交流分析の発達サイクル(developmental cycles)とP.レヴィンの発達論
エリック・バーンが開発した交流分析には、人間の精神発達プロセスについて『自由な子ども(FC)の自我状態→適応的な子ども(AC)の自我状態→大人(A)の自我状態→親(P)の自我状態』という発達理論の仮定がある。これは自由奔放で率直に自分の感情や欲求を表現して他者・社会に制約されない“FC”が、親のしつけや先生の教育を受けたり社会的な集団生活の経験をすることで“AC”の自我状態を発達させていくという前提に基づいた発達観である。
精神分析の無意識的本能(動物的本能)である“エス(イド)”に対応するものとして、交流分析の“FC(自由な子ども)”を捉えるのであれば、エスが社会化されて抑圧されていくように、FCもしつけ・教育・社会制度によって社会化されてACに変質していきやすくなるのである。
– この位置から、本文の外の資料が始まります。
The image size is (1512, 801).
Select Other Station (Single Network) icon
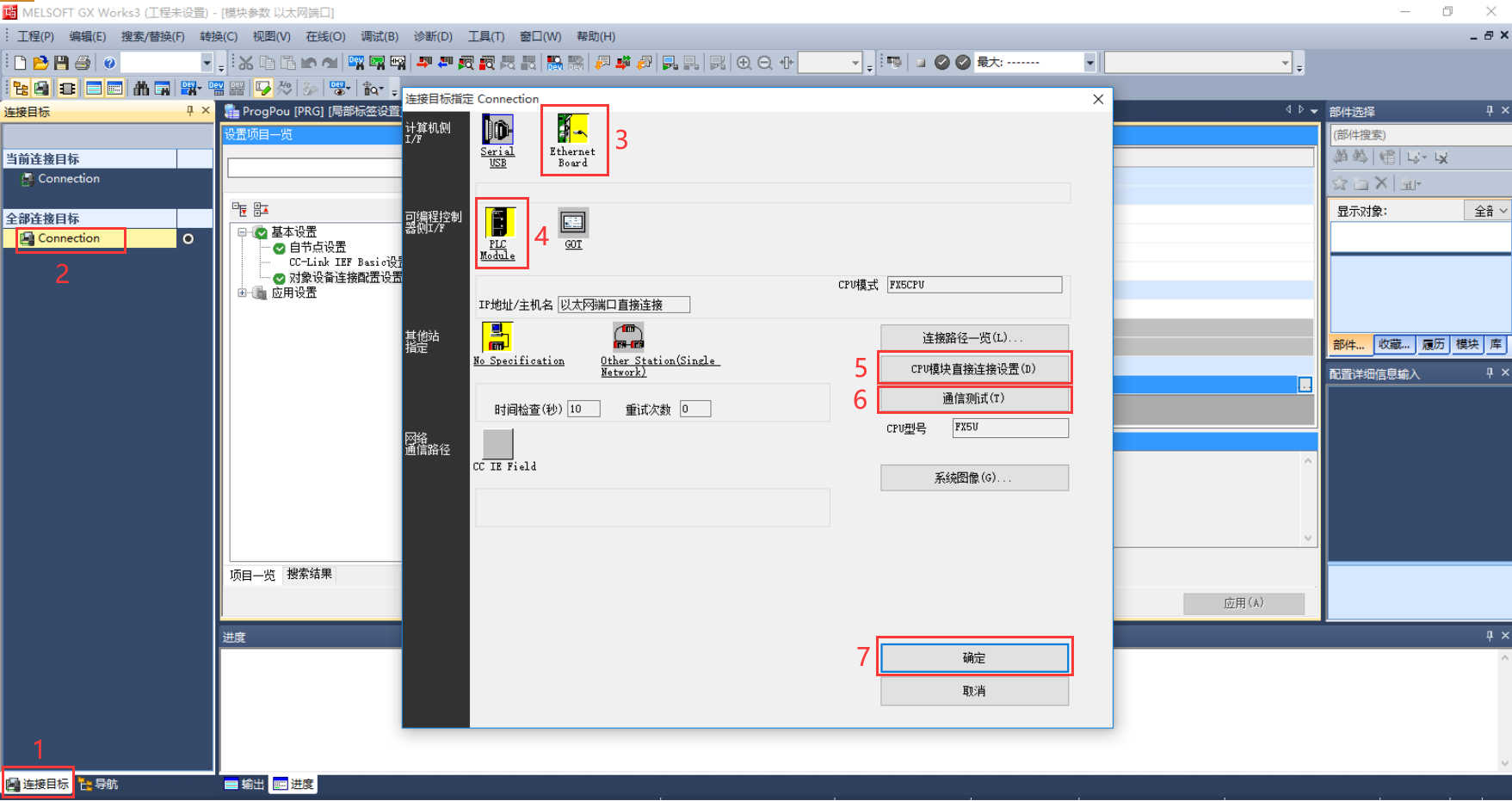(628, 336)
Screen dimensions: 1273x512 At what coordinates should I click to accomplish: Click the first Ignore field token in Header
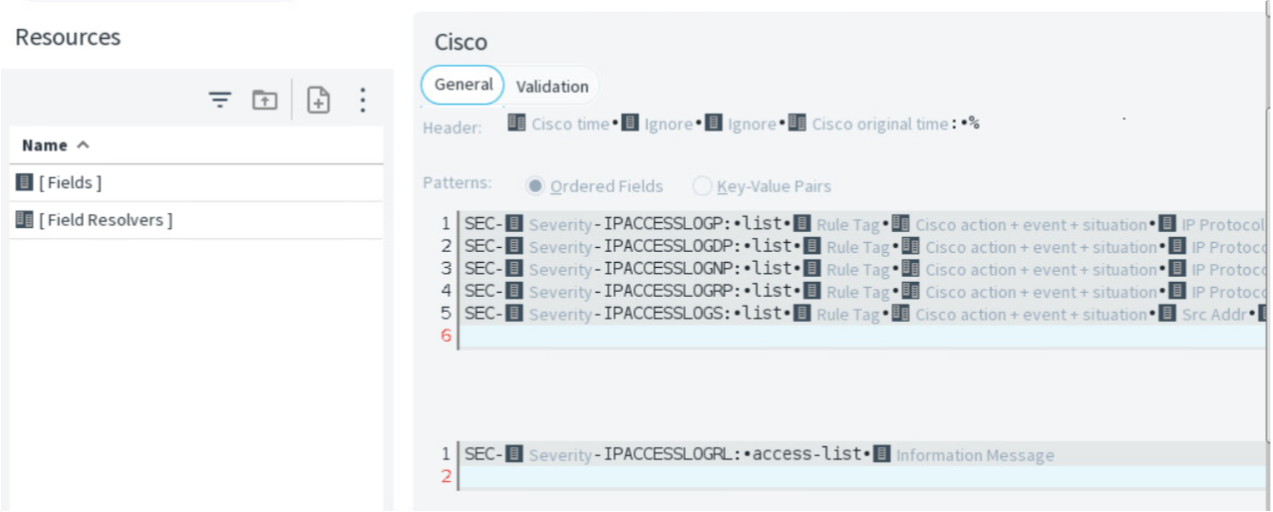[x=666, y=124]
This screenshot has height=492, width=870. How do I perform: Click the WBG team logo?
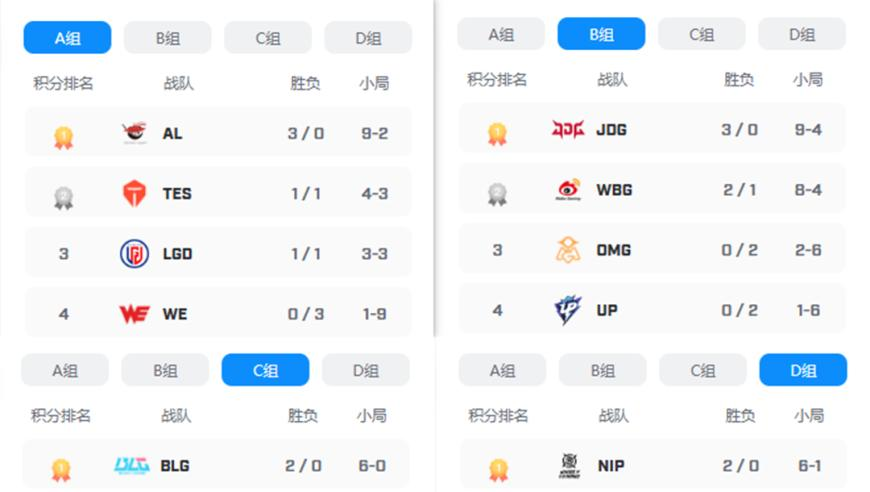point(568,190)
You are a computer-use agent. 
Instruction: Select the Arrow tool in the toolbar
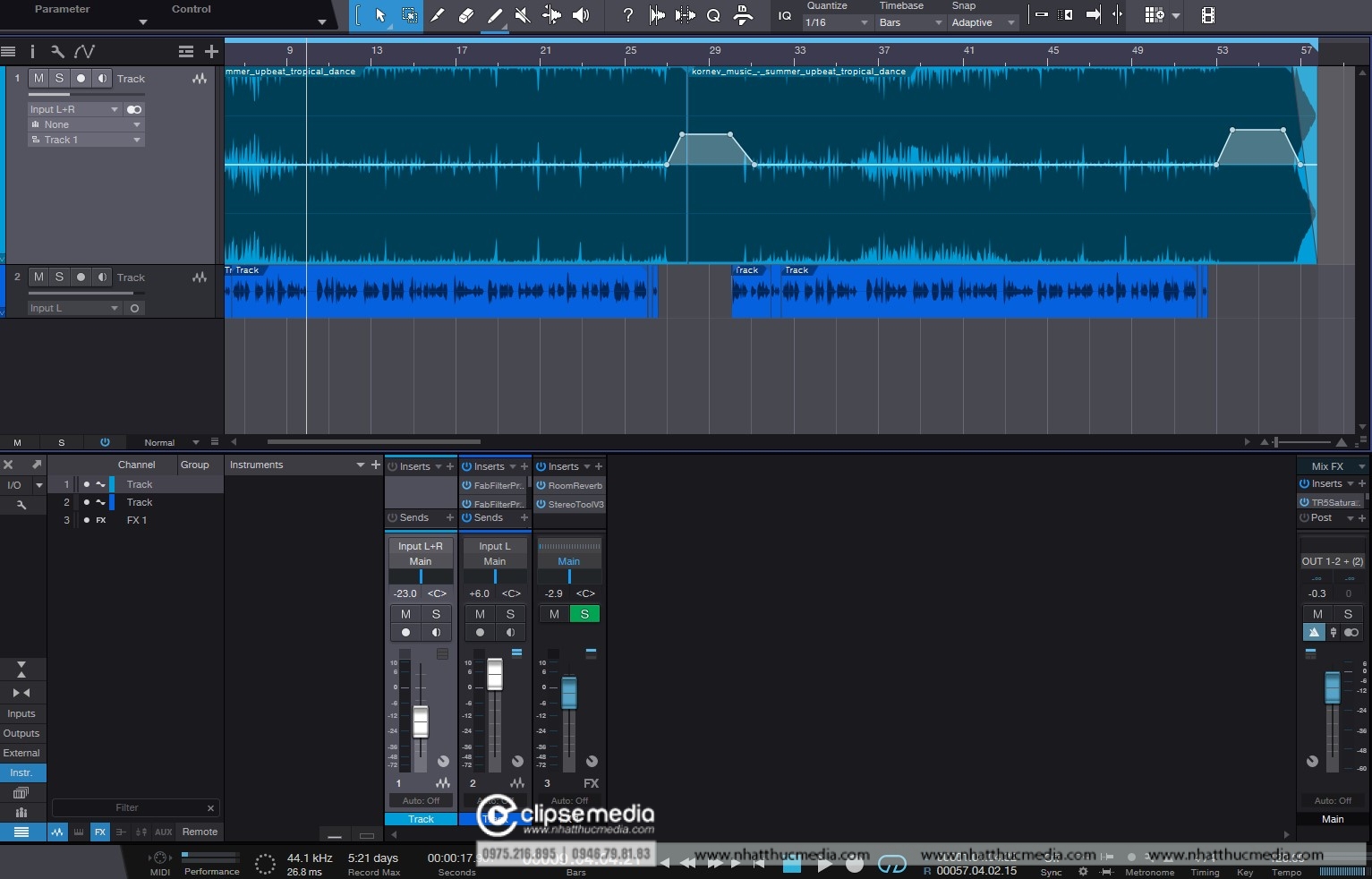coord(380,15)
その後、客観的な認識や現実的な利害計算、科学的な世界認識をするための“A(大人)”の自我状態が発達してきて、CPの厳しい倫理観・善悪判断とFCの自由な欲求・感情表現とのバランスを取るようになっていく。
“CP(批判的な親)”や“NP(擁護的な親)”の自我状態は、自分の親の養育態度や価値観を取り込むような形で発達していくことが多く、親が厳格で義務や倫理を強調するような育て方をしていると“CP”が強くなりやすく、親が寛容で個人の自由や優しさを強調するような育て方をしていると“NP”が強くなりやすい。CPの強さはフォーマルな集団適応や経済生活に役立つことが多く、NPの強さはプライベートな人間関係や家庭生活に役立つことが多いので、双方のバランスの取れた精神発達が最も望ましいが、実際にはどちらかの親(P)の自我状態が強くなってしまうことのほうが多くそれがその人の性格の特徴になっている。
1984年に『成長のサイクル』の論文でエリック・バーン記念科学賞を受賞したP.レヴィン(P.Levin)は、相手の存在を認める感情的刺激である“ストローク(stroke)”を受け取ることによって、健全で安定した精神発達と潜在的な能力の開発が進んでいくという仮説を発表した。P.レヴィンが仮定した各発達段階における潜在的能力と自我状態は、以下のようなものとして整理されている。更に、P.レヴィンは人間の精神発達を『循環的発達』として考えており、青年期以降にもさまざまなストレスやイベント(出来事)、他者と出会うことによって、過去の発達段階を再び繰り返すような発達の仕方が見られるとしていた。
0歳〜6ヶ月頃……ただ存在するという能力。子ども(C)の中の子どもの自我状態。
6ヶ月〜18ヶ月頃……行う能力。子ども(C)の中の大人の自我状態(小さな教授と呼ばれる自我状態)。
18ヶ月〜3歳頃……考える能力。大人(A)の自我状態。
3歳〜6歳頃……自分が誰なのか(自我の芽生え)を知る能力。子ども(C)の中の親の自我状態。
6歳〜12歳頃……自分の方法で物事を上手く行っていく能力。親(P)の自我状態。
13歳〜18歳頃……新たなものを生み出していく生産的能力。自我状態の機能的な統合。
19歳以上の年齢段階……すべての能力を組み合わせて臨機応変に行使する能力。自我状態の人格的かつ機能的な統合。